Strip out first IMG elements in an HTML block

Question

I have a PHP app that grabs HTML from third party sources, the HTML may come with one or more IMG elements in it. I want to grab the first IMG instance in it's entirety, but am not sure how to go about that.

Can anyone push me in the right direction?

Thanks.

Check out http://stackoverflow.com/questions/3577641/how-do-you-parse-and-process-html-xml-in-php — jeroen, Nov 01 '14 at 00:15

score 1 · Accepted Answer · edited May 23 '17 at 10:33

You could use XPath to parse the html, and pull out the data you want that way. It's a little more involved than string position checking, but has the advantage of being a bit more robust should you decide that you want something more specific (src and alt of first img tag, for example).

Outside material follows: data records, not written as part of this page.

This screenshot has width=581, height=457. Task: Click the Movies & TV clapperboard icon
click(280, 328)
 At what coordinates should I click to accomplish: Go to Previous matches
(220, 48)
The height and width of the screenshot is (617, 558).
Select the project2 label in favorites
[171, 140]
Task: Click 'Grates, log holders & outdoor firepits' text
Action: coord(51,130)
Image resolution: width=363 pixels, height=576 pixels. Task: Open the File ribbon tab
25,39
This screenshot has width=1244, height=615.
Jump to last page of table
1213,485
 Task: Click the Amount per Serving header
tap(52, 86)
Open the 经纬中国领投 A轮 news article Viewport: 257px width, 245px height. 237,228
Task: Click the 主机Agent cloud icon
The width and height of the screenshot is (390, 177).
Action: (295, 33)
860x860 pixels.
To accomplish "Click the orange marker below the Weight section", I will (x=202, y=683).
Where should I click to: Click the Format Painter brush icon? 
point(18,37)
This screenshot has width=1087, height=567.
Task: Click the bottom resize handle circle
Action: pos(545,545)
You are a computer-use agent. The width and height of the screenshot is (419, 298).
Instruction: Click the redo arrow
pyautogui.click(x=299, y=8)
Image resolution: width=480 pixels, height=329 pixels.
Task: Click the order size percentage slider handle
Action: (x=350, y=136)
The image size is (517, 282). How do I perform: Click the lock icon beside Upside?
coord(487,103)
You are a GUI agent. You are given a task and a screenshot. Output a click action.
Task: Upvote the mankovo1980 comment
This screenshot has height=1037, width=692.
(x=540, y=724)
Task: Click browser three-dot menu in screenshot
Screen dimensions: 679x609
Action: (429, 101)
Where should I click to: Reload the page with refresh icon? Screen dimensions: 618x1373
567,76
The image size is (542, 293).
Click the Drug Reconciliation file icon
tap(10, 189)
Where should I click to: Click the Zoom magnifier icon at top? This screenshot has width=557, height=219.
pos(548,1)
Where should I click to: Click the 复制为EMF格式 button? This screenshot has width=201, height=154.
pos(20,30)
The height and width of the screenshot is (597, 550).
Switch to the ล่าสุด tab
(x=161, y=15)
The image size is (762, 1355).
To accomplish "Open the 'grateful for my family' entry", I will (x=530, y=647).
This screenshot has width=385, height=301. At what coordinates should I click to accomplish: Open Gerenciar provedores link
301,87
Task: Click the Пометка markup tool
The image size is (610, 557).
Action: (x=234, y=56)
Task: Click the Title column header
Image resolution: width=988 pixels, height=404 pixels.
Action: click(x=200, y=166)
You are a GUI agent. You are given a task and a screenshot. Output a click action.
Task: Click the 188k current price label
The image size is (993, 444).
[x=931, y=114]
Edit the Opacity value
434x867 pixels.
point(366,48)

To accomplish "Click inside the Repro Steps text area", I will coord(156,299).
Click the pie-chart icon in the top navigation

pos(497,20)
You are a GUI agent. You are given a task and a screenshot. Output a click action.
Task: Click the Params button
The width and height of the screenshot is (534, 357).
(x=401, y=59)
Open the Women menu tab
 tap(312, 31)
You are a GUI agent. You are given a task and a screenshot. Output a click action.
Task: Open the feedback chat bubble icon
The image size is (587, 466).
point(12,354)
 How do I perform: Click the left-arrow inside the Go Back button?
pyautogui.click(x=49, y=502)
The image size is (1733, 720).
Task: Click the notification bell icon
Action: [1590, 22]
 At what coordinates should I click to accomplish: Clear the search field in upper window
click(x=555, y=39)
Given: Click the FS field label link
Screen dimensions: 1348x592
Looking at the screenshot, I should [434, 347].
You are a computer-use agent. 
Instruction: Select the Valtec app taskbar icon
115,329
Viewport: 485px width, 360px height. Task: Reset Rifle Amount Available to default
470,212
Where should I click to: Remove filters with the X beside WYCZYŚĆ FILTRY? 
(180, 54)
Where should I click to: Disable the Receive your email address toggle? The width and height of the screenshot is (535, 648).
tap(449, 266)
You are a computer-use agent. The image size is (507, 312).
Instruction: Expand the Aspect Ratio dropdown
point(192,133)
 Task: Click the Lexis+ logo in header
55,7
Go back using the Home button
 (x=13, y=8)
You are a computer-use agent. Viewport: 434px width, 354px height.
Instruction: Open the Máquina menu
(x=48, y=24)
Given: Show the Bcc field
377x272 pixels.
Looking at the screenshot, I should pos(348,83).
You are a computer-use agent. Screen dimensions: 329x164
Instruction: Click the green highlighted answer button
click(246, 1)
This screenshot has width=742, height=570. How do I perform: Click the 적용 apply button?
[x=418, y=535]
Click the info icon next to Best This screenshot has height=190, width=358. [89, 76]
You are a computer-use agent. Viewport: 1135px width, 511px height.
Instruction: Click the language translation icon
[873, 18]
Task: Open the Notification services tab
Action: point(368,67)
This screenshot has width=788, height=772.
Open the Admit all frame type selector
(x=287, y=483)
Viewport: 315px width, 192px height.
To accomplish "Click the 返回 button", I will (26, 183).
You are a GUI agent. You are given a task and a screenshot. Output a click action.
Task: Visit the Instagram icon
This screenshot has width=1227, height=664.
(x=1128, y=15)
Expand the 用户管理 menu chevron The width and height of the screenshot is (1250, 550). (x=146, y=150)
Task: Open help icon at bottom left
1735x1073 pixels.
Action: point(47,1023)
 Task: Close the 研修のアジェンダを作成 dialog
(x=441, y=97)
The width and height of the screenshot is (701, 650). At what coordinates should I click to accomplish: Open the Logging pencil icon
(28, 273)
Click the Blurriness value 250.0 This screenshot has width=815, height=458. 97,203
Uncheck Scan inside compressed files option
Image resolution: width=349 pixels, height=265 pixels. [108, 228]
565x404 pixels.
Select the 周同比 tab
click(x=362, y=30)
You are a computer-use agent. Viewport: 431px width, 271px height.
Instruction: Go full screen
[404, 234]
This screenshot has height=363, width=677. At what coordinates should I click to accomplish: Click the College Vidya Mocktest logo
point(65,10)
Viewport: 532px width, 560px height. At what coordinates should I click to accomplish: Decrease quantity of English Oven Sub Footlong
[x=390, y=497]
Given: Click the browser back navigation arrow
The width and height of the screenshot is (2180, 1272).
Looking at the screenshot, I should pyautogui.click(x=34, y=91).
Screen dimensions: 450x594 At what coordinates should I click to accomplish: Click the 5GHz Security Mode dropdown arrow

First you load the html string in to a DOMDocument, which is then loaded in to XPath.

// Load html in to DOMDocument, set up XPath
$doc = new DOMDocument();
$doc->loadHTML($html);
$xpath = new DOMXPath($doc);

We want the first img that occurs on the page, so use the selector /descendant::img[1]. N.B, this is not the same as //img[1], though that may often give similar results. There's a good explanation here on the difference between the two.

$matches = $xpath->evaluate("/descendant::img[1]");

A downside of using XPath is that it doesn't make it easy to say "give me back the full string that was matched for that img tag", so we can put together a simple function that'll iterate over the matched node's attributes and re-build an img tag.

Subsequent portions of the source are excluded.